But in the very early morning, while it was still dark, He arose, and went out to a desolate place, and there He prayed.

Simon trailed Him, though; and others followed afterward.

When they found Him, they said: "Everyone is looking for you!"

But He said to them, "Let us go on to the next towns. This is why I came out here."

The throngs of people (who had trailed Simon), however, tried their best to detain Him, so that He would not be going from them.

But Jesus told them all: "To other cities also, I must be bringing the good news of the kingdom of God! This is why I was commissioned!"
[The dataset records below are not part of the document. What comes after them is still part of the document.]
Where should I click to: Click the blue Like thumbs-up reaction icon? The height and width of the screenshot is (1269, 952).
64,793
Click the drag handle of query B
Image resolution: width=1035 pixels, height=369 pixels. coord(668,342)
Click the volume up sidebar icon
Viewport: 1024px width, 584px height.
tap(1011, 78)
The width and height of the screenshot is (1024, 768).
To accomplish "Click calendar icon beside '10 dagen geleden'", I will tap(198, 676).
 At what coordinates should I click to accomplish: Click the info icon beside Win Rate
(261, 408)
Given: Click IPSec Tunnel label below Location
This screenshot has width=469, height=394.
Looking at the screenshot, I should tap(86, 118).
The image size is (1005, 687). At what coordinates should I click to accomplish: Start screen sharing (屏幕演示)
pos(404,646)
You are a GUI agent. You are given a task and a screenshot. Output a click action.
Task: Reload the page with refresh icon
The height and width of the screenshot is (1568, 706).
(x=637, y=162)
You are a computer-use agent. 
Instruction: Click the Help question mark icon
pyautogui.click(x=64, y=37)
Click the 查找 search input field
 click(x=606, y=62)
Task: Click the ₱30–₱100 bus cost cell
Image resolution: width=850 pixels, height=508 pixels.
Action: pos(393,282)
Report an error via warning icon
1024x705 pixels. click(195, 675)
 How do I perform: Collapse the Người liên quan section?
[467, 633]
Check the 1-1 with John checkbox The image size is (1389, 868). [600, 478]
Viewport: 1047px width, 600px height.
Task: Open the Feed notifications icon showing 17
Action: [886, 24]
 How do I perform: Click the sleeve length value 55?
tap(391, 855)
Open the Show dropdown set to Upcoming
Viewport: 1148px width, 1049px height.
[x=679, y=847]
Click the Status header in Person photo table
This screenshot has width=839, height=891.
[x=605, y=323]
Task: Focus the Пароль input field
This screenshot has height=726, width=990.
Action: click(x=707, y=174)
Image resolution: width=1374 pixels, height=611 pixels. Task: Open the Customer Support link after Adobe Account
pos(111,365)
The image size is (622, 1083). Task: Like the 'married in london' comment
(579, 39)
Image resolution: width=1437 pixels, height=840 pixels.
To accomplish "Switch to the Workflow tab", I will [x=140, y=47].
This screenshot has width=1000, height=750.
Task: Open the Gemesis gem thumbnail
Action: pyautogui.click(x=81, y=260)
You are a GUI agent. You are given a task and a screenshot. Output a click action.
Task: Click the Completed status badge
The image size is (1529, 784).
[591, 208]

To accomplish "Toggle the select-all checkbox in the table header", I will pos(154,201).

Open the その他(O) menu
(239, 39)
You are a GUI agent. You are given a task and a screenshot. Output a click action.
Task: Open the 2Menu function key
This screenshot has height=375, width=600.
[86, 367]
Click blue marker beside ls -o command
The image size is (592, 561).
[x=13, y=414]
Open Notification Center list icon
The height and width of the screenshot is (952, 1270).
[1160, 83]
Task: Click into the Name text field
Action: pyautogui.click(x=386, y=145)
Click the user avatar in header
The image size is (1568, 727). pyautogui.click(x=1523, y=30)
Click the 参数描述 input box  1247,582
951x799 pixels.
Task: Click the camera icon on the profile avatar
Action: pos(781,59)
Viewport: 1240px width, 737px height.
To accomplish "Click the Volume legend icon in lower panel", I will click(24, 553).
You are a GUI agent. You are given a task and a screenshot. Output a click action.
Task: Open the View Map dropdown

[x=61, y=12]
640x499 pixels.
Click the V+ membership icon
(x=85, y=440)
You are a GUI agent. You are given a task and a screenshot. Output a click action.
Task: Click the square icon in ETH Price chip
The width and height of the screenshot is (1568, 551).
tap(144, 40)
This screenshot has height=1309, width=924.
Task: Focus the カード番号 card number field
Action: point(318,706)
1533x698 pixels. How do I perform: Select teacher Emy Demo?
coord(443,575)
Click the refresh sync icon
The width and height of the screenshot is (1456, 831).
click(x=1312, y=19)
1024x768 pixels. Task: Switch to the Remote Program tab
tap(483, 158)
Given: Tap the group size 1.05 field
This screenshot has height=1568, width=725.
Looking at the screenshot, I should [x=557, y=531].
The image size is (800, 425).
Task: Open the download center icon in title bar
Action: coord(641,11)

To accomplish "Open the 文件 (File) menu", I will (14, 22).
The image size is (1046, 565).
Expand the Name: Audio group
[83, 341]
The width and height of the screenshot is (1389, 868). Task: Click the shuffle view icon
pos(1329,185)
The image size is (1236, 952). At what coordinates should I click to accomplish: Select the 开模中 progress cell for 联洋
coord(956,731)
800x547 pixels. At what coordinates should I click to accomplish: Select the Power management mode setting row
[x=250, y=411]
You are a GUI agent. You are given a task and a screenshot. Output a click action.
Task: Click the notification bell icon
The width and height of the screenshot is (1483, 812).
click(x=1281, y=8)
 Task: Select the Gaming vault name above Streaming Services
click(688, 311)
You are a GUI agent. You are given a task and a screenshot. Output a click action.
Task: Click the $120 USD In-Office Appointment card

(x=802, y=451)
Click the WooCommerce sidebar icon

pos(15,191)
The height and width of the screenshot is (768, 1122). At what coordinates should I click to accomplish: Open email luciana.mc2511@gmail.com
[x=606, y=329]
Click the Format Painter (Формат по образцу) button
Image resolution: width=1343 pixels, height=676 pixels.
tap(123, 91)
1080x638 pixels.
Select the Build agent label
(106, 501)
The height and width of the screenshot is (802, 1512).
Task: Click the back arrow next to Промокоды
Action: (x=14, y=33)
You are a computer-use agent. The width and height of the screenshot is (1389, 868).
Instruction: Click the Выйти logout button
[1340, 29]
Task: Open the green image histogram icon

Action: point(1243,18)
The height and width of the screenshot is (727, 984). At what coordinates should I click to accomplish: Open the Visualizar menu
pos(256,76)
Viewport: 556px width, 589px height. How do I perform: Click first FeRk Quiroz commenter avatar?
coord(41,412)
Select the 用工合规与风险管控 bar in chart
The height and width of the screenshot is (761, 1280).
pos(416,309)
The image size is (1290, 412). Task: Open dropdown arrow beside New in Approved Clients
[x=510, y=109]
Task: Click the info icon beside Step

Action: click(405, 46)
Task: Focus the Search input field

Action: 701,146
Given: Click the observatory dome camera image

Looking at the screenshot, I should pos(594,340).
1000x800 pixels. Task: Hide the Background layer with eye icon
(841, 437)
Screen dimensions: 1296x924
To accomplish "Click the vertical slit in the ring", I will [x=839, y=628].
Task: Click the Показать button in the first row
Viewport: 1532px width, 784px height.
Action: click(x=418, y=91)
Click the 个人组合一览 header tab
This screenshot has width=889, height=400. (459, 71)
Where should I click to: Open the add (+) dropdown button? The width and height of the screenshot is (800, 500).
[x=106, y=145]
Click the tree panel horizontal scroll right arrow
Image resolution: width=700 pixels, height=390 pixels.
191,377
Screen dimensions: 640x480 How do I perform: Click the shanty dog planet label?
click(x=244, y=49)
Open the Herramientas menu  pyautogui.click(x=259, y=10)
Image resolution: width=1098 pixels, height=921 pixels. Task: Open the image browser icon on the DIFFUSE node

And (so) He went into their synagogues, all around Galilee, heralding, and casting out demons.

(Yet, implies the Scholar: Andrew and Simon and James and John once more stayed behind--but that is another story...)

Matthew 4:13-18
Matthew 4:20-22
Matthew 8:14-17
Mark 1:15-17a
Mark 1:18-39
Luke 4:31-43
John 4:45-54

[Next time: Actions and Consequences]


Jason Pratt said…
.......[first deferred footnote comment]

"What new word is this?" Exorcisms of the time often involved the use of 'magical phrases' repeated over and over, with variations, perhaps intending to hit upon the name of the devil; or calling upon various authorities up to and including God Himself, or variations of His names, in order to compel the unclean spirit. Jesus never does any of that. He acts as if He was the supreme authority the devils should be responding to. He also routinely shuts the devils up when they try to 'blow His cover' as the Authority!--a curious story detail.
Jason Pratt said…
.......[second deferred footnote comment]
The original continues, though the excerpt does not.